His witty and acerbic response made me chuckle: “Welcome to the world of strategic HR Mr Westney. We’ve been expecting you.” Actually, I taught him everything he knows.
Regular readers will know I’m not one for labels and I struggle with the whole obsession of strategic versus operational HR delineation. We don’t hear our colleagues in other functions talking about strategic finance, strategic marketing, strategic IT, strategic sales. Strategy is strategy is strategy. Think it, plan it, do it.
At the end of the day, every HR practitioner in every HR team in every organisation in the world should be thinking strategically. The fact we still have to talk about and define it shows we still have a long way to go in our maturity as a profession.

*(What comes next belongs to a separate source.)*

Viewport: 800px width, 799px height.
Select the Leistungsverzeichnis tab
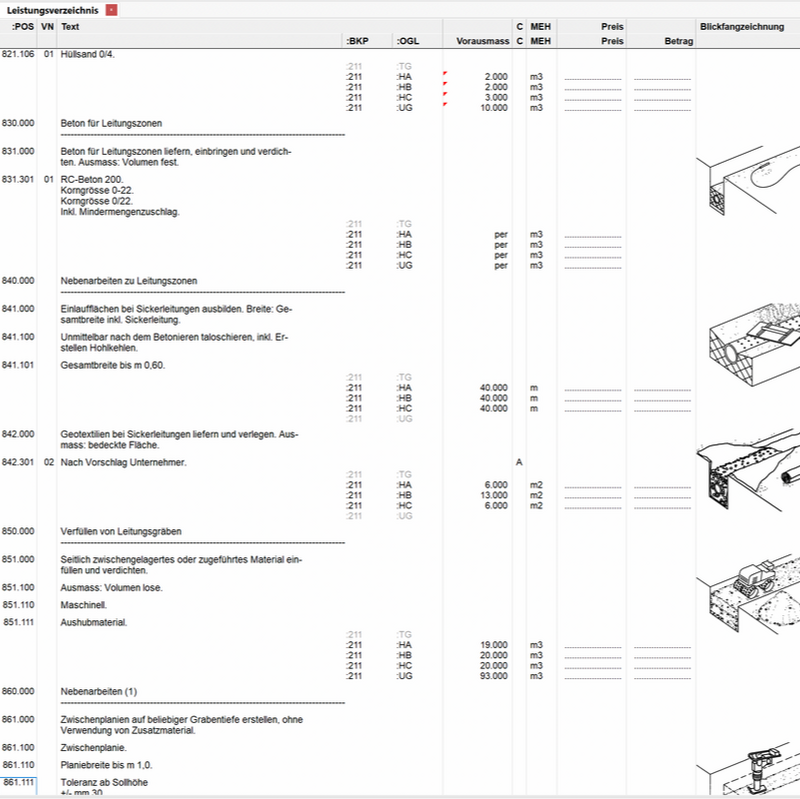pos(53,10)
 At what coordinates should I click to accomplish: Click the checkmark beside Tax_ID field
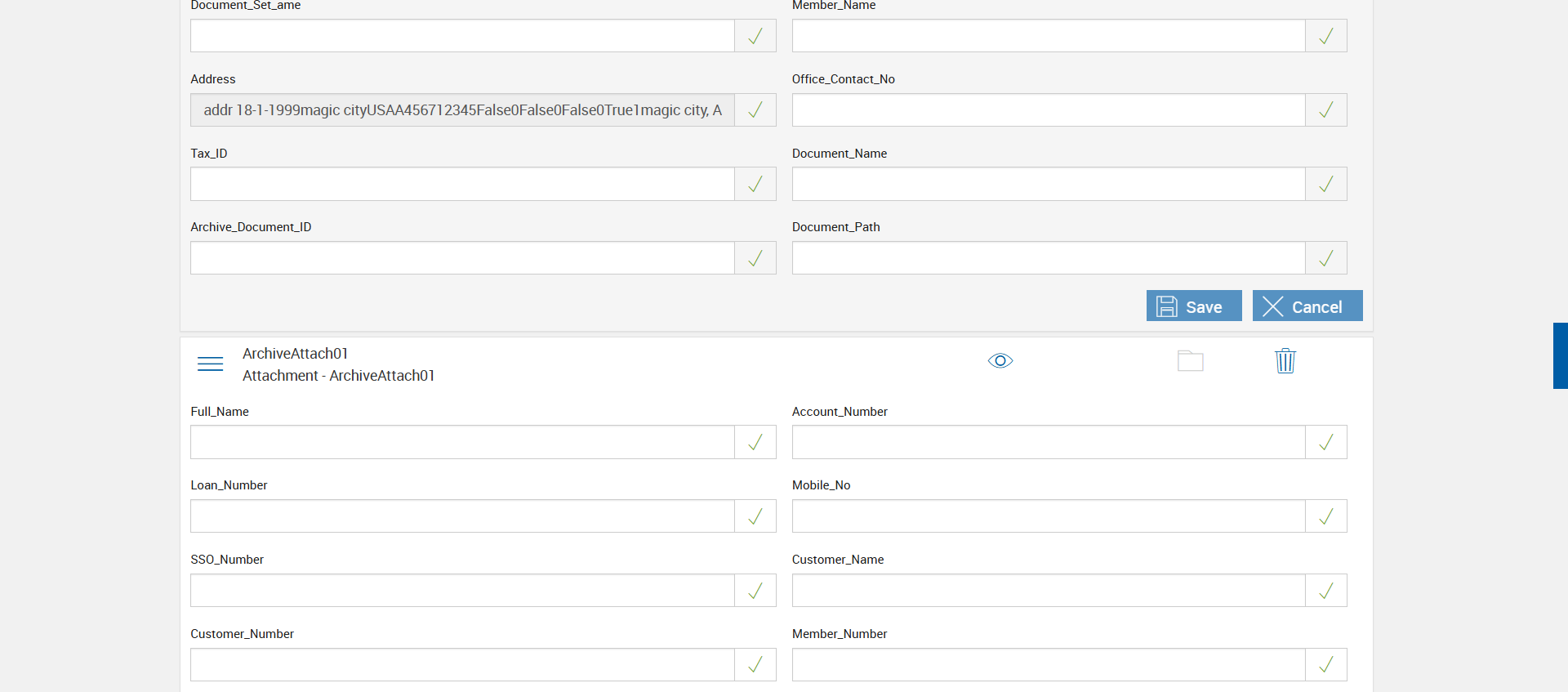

If you aren’t forward thinking in HR, and thinking about how you can better make use of emerging technologies, data, social media, behavioural sciences and everything else out there that can raise your HR strategy above the mediocre, and if you aren’t all over how the world of work is changing and doing every damn thing you can to give your organisation a competitive advantage in every aspect of attraction, retention, performance, reward and so on then words fail me. You are failing your colleagues, kidding yourself that you matter and, more importantly, failing your profession.
That’s the only definition you need for strategic HR.
Expect it? We need to demand it.
Strategic HR = think enough steps ahead you aren’t just reacting, but not so many steps ahead that you are dwelling on your hoverboards in the office policy.